▶ **The records**

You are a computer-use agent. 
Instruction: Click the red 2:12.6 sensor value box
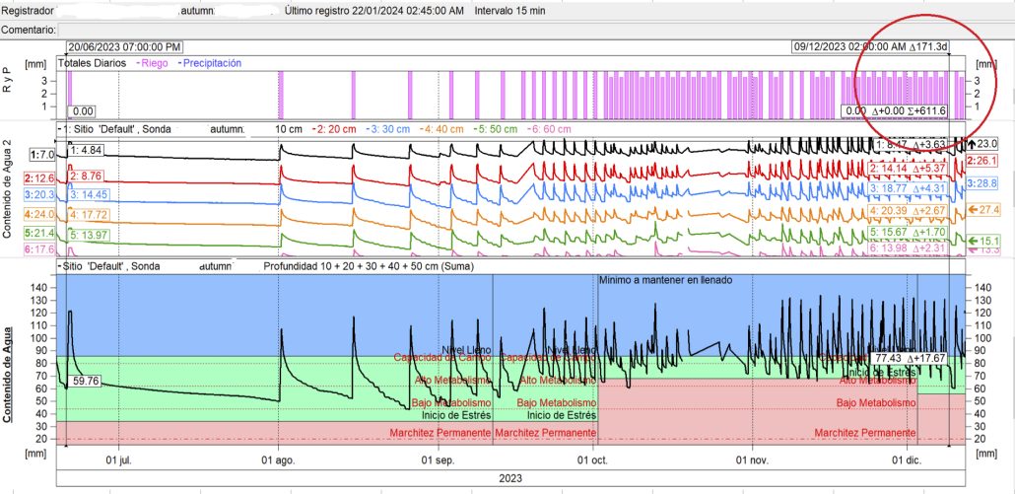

...

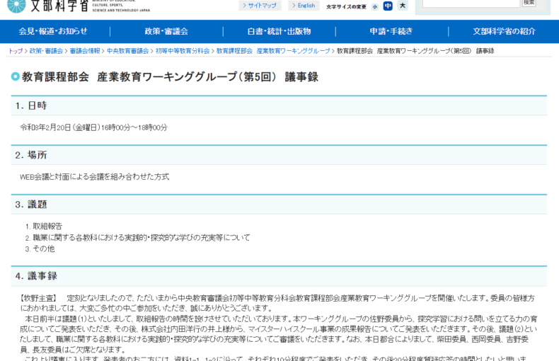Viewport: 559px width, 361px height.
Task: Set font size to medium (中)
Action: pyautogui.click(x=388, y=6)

==

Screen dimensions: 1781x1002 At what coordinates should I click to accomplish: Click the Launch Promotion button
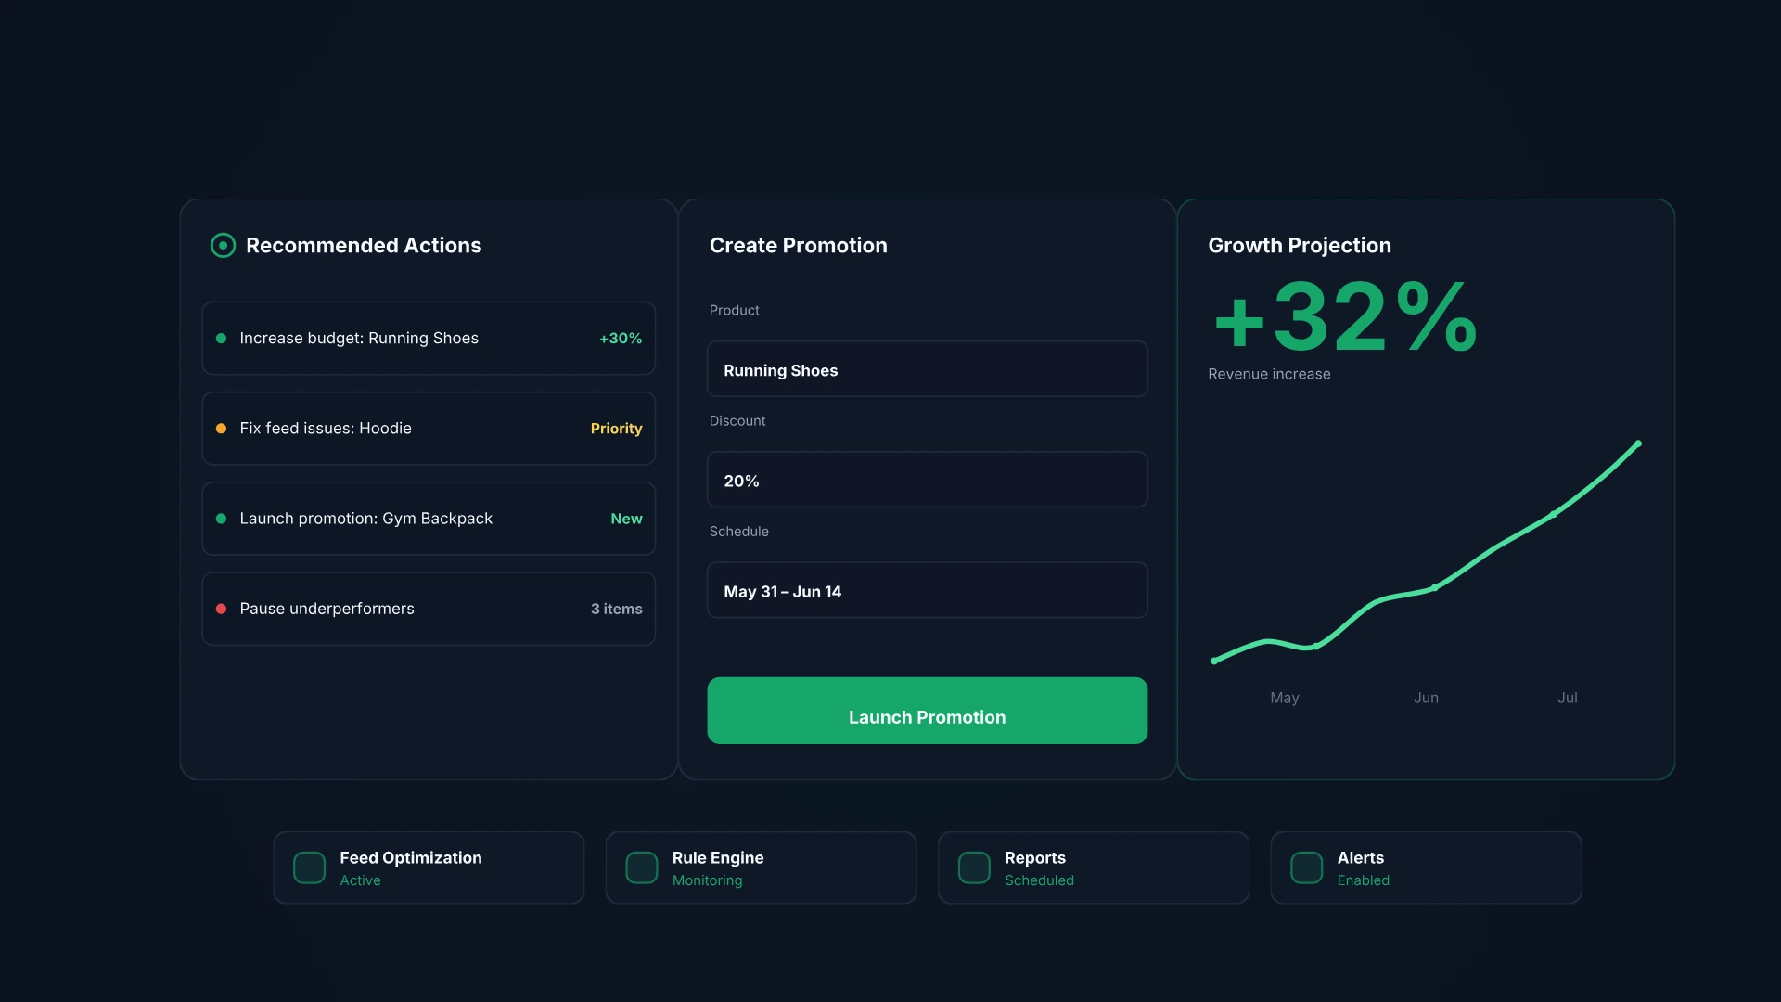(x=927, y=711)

▶ **Short task**
Copy word for word the part of the material that opens with the line containing "Screen dimensions: 1781x1002" and closes with the line containing "(x=927, y=711)", both of those lines included. Leave the pictures out of your copy.

▶ **Task result**
Screen dimensions: 1781x1002 At what coordinates should I click to accomplish: Click the Launch Promotion button
(x=927, y=711)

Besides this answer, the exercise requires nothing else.